Forgées dans l’urgence, souvent en réponse à des catastrophes naturelles ou dues à l’activité humaine, les normes du droit international de l’environnement sont le fruit de compromis entre des intérêts largement divergents : ONG contre Etats ou sociétés multinationales polluantes, pays du Nord contre pays du Sud. L’industrie des hydrocarbures a un impact considérable sur l’environnement et la mission a constaté que la manière dont sont appliquées, voire négociées, les conventions internationales varie. Les normes environnementales ne sont pas suivies avec la même rigueur en Mer du Nord et dans le Golfe de Guinée. Or, les atteintes à l’environnement provoquées par les hydrocarbures ont parmi les premières, révélé que la sauvegarde de l’environnement marin était une nécessité. Les accidents spectaculaires du Torrey-Canyon en 1967, de l’Amoco-Cadiz en 1978 ou de l’Exxon Valdez en 1979 ont clairement montré les dangers du recours à des pétroliers géants.
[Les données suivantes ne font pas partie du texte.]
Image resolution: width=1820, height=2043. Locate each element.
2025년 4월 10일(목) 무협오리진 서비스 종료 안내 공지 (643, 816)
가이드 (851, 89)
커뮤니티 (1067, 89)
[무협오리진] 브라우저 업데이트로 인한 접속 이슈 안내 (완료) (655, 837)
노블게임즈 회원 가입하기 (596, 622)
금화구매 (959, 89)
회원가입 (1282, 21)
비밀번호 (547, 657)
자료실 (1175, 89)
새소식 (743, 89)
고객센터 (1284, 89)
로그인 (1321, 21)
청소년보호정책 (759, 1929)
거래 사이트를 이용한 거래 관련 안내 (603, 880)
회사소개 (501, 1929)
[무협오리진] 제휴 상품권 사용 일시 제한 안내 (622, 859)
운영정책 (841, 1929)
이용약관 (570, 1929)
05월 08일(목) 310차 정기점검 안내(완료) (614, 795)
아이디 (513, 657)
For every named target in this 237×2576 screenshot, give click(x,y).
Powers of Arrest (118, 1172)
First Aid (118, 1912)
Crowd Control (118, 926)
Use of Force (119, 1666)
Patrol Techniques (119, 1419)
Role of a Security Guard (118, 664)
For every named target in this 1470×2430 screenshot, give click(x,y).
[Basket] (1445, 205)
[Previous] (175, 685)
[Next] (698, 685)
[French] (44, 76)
Pourtant, le droit international positif en la matière demeure incomplet en raison de la réticence de certaines puissances maritimes à renforcer de manière significative la structure des organisations internationales compétentes et les procédures d’édiction des normes anti-pollution. Par ailleurs, les compagnies pétrolières exercent un lobbying intense lors des négociations de ces conventions internationales pour obtenir de l’Etat où elles ont leur siège, une bienveillante indulgence et le moins de contrainte possible.
L’accident du Torrey-Canyon en 1967 fut l’occasion de poser au niveau international le problème de la lutte contre la pollution accidentelle. Ainsi la Convention de Bruxelles, du 29 novembre 1969, autorise l’Etat côtier à prendre des mesures de contrainte à l’égard de tout navire en haute mer, lorsque certaines conditions sont remplies et que la substitution à l’armateur s’impose. Cette convention n’est entrée en vigueur que tardivement, en 1975.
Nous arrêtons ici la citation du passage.